→ **EXERCISE DETAILS**
Write out the passage of the article about Checkers & Rally's drive-thru voice assistant that lies between "The announcement comes" and "impact the business.", inclusive, word for word.

→ **EXCERPT PROVIDED**
◇ ◇ ◇

This week restaurant chain Checkers & Rally’s announced a deal with Presto, a maker of restaurant technology, in which the drive-thru focused chain will roll out Presto’s AI-powered voice assistant technology chain-wide by the end of the year.
The announcement comes after early trials showed a 98% order accuracy for the voice assistant technology. And now, according to Checkers President and CEO Frances Allen, the chain plans to roll out Presto’s voice technology to all 267 store-owned and operated locations by the end of 2022. She also indicated that many franchise locations are expressing interest in the technology.
“We had a vision two years ago that we wanted what I would call ‘Alexa at the drive-thru,'” said Allen.
And now, with Presto, they have it. According to Allen, about 80% of the chain’s total business comes through a drive-thru, so the company’s management felt transitioning to a high-accuracy automated drive-thru could significantly impact the business.
“Anything we can do to improve operations, streamline for our guests and our employees, we wanted to do.”
You can hear the Presto voice assistant taking an order at a Checkers drive-thru in the video above. The Presto bot sounds, well, bot-like as it says “Welcome to Checkers, this drive-thru microphone is monitored and recorded for quality assurance.” In fact, the entire exchange sounds like something you might hear on an automated customer service line.

◇ ◇ ◇

→ **DATA LISTING**
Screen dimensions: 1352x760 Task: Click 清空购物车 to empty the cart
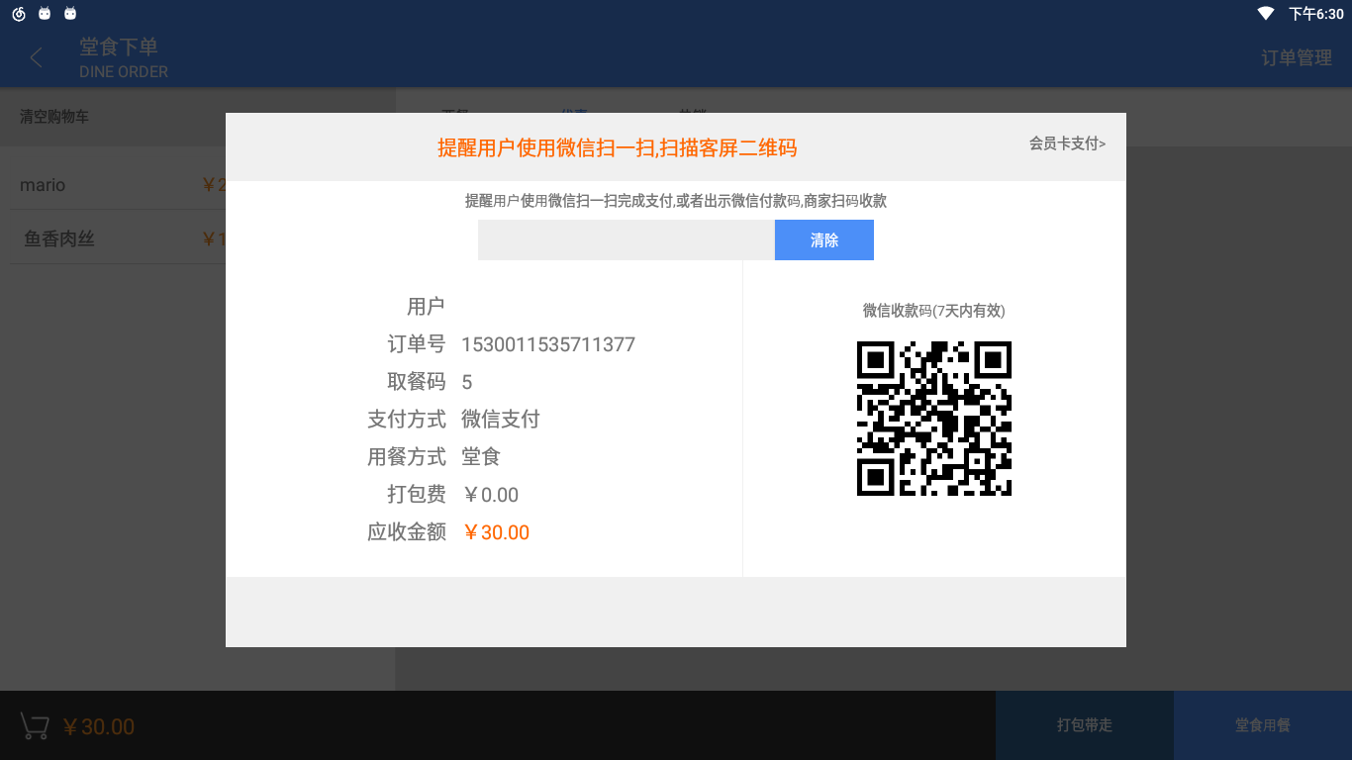coord(54,116)
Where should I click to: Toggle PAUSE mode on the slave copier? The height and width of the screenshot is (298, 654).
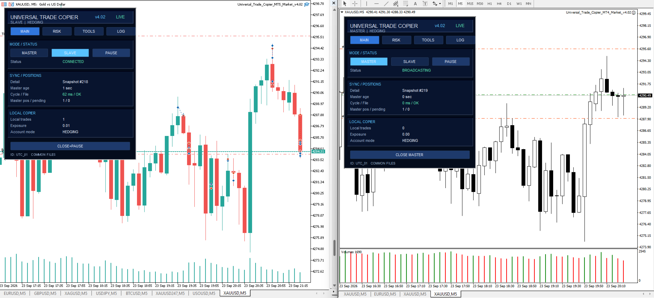tap(111, 53)
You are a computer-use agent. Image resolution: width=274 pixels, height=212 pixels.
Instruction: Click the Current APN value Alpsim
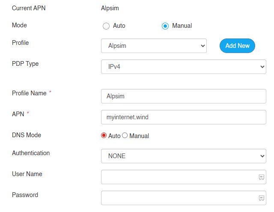(110, 8)
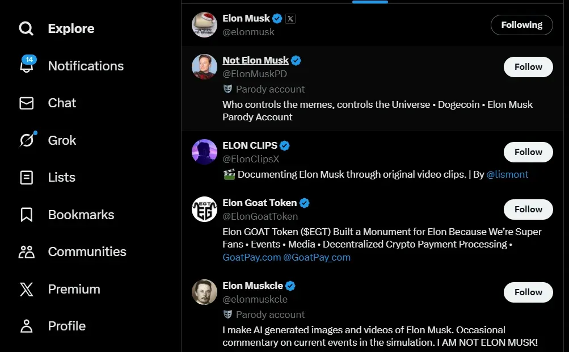Open the Grok sidebar icon
569x352 pixels.
point(26,140)
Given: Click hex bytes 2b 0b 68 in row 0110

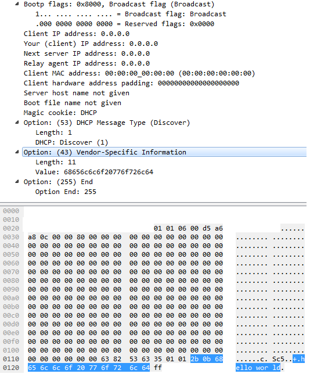Looking at the screenshot, I should [207, 359].
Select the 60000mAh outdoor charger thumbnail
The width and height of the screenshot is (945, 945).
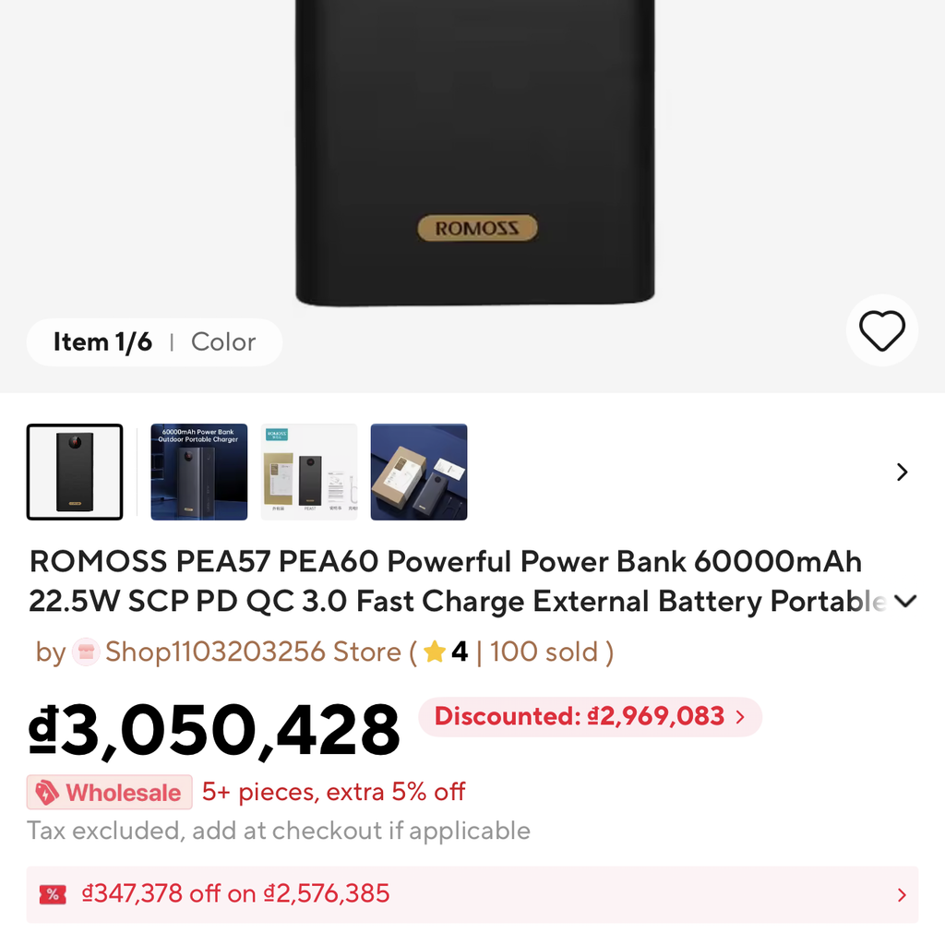198,472
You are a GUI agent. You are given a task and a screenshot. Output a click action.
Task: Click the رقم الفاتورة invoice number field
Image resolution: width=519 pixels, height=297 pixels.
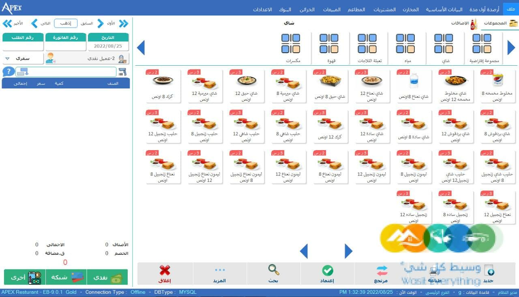pyautogui.click(x=65, y=46)
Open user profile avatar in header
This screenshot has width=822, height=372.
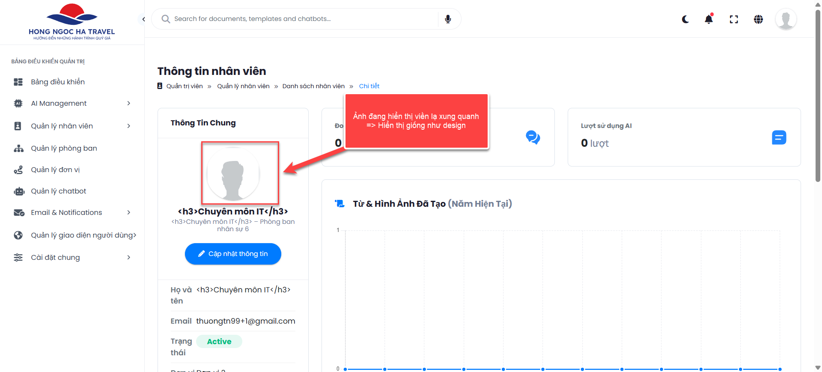tap(786, 19)
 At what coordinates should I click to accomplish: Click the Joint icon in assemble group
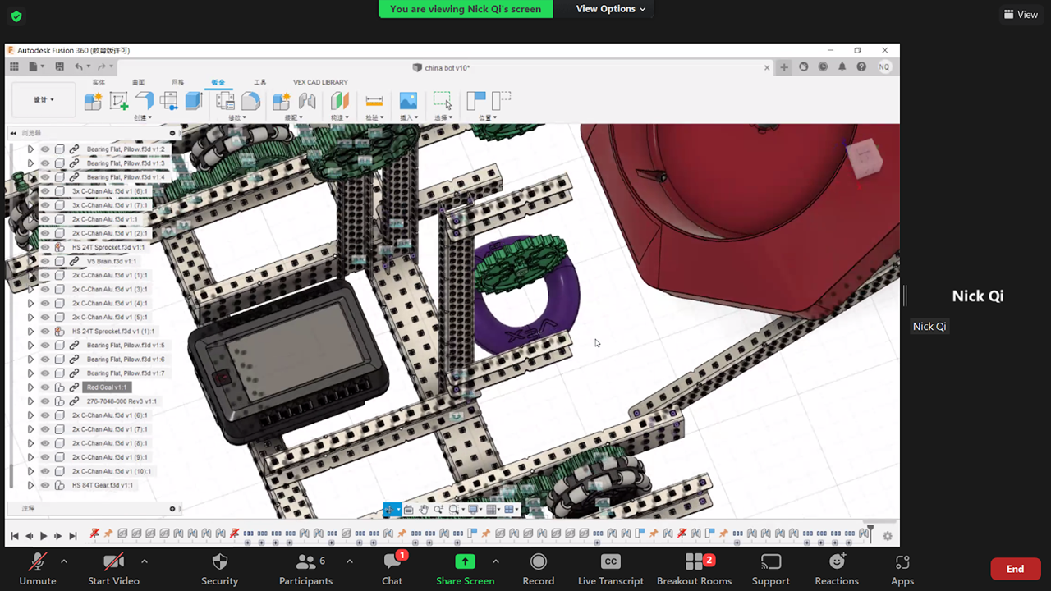point(307,101)
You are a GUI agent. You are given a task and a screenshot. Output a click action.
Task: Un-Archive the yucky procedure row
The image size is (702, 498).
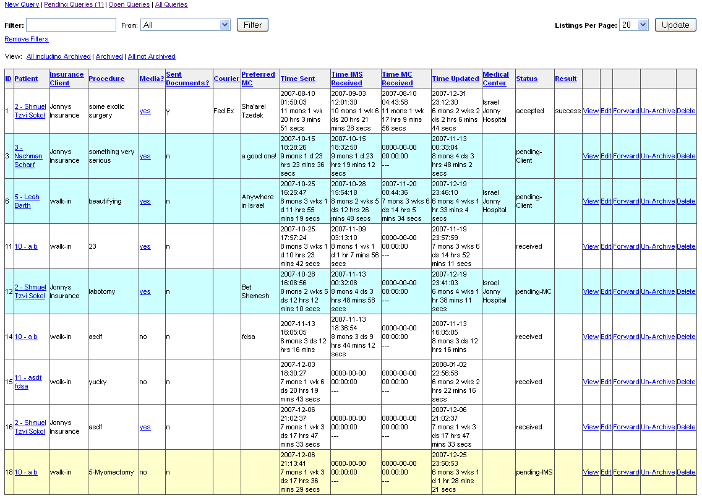click(658, 382)
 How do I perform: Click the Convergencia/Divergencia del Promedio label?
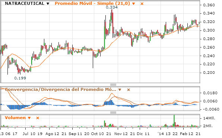pos(60,89)
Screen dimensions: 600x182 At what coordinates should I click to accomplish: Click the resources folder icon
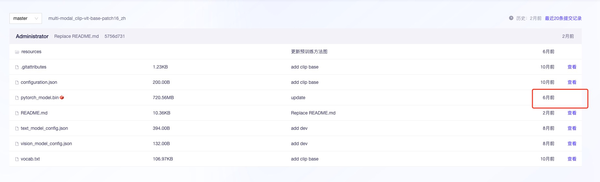[x=17, y=52]
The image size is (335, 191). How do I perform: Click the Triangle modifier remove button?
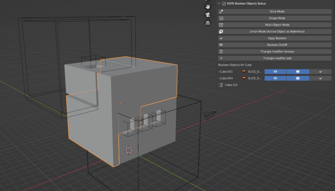(277, 52)
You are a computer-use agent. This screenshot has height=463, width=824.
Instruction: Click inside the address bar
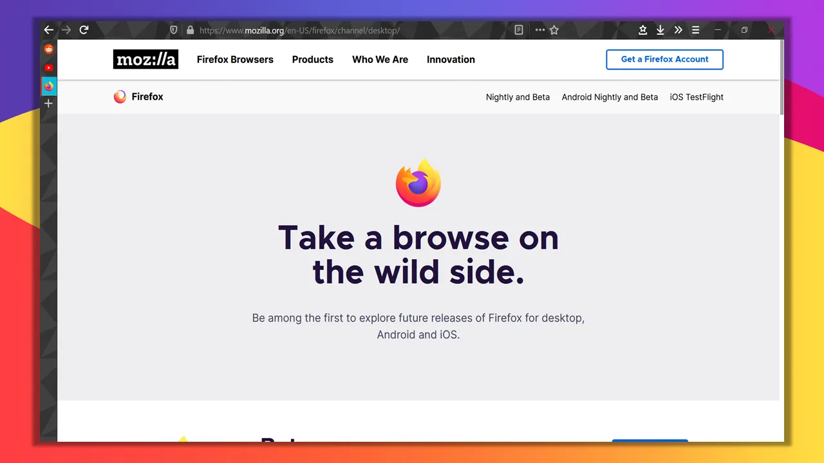pos(322,30)
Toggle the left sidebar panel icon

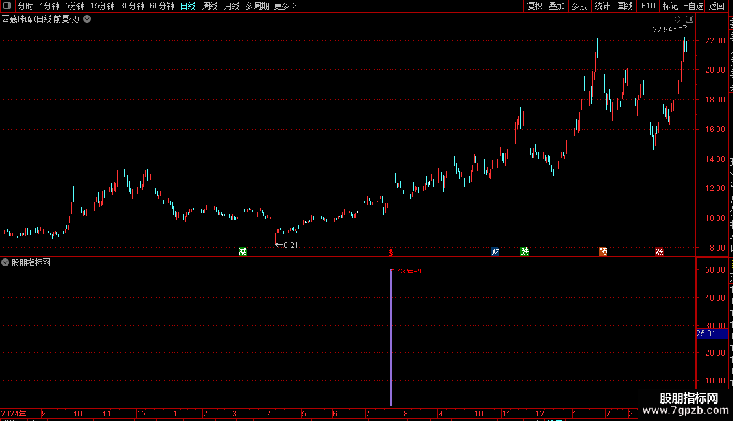(x=7, y=6)
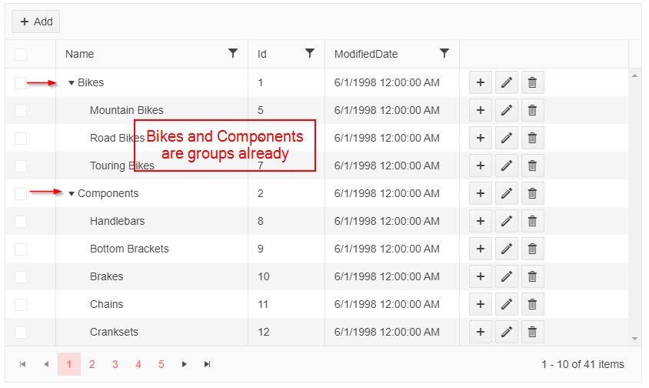Delete the Road Bikes row
The height and width of the screenshot is (388, 649).
[532, 138]
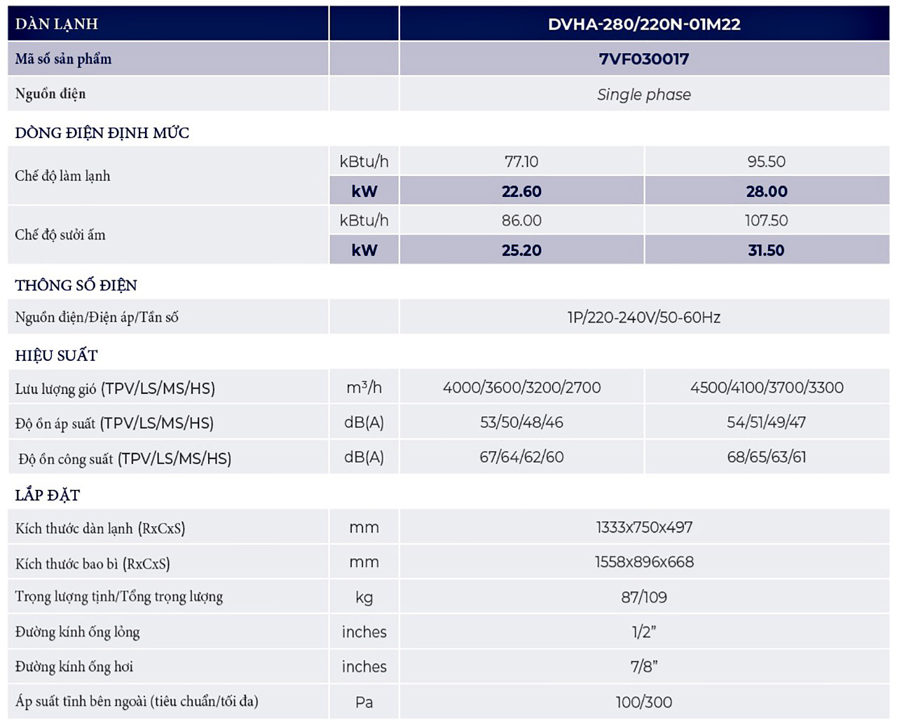
Task: Click the 87/109 weight value
Action: click(x=643, y=597)
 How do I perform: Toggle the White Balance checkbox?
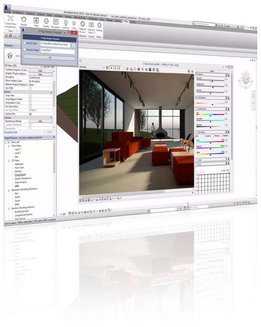[196, 97]
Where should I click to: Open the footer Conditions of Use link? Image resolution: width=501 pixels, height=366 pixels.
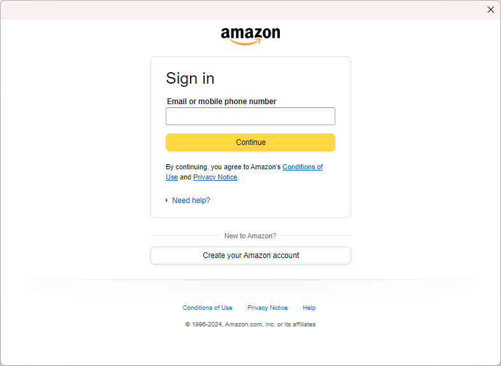207,308
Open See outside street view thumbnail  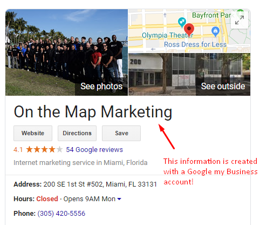click(x=189, y=74)
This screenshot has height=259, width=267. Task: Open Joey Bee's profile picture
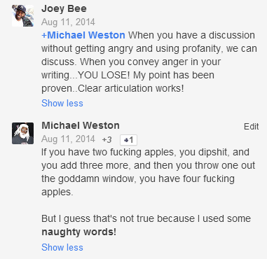tap(22, 15)
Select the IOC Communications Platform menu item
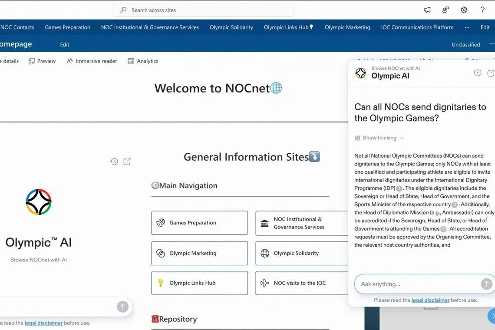495x330 pixels. point(417,27)
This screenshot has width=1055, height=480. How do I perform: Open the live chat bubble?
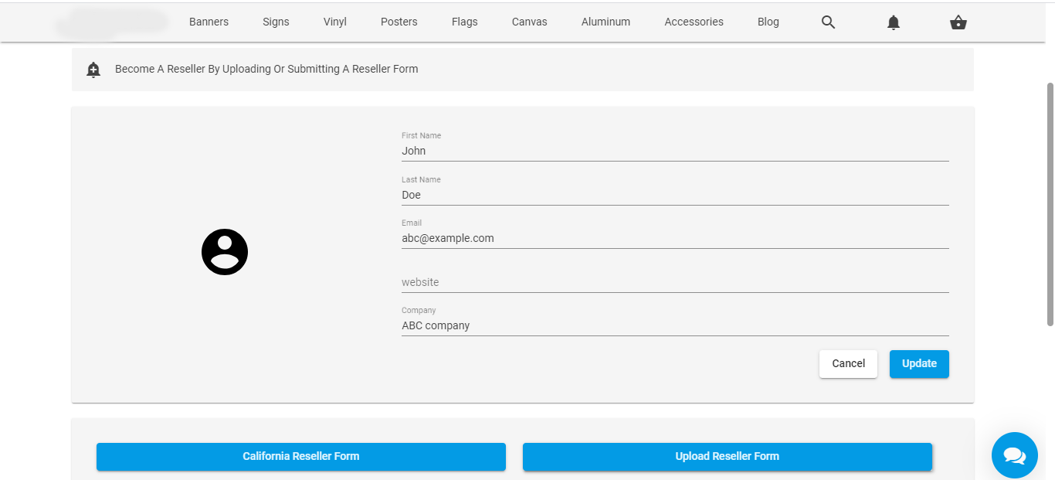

◇ ◇ ◇

→ **REPLY**
The announcement comes after early trials showed a 98% order accuracy for the voice assistant technology. And now, according to Checkers President and CEO Frances Allen, the chain plans to roll out Presto’s voice technology to all 267 store-owned and operated locations by the end of 2022. She also indicated that many franchise locations are expressing interest in the technology.
“We had a vision two years ago that we wanted what I would call ‘Alexa at the drive-thru,'” said Allen.
And now, with Presto, they have it. According to Allen, about 80% of the chain’s total business comes through a drive-thru, so the company’s management felt transitioning to a high-accuracy automated drive-thru could significantly impact the business.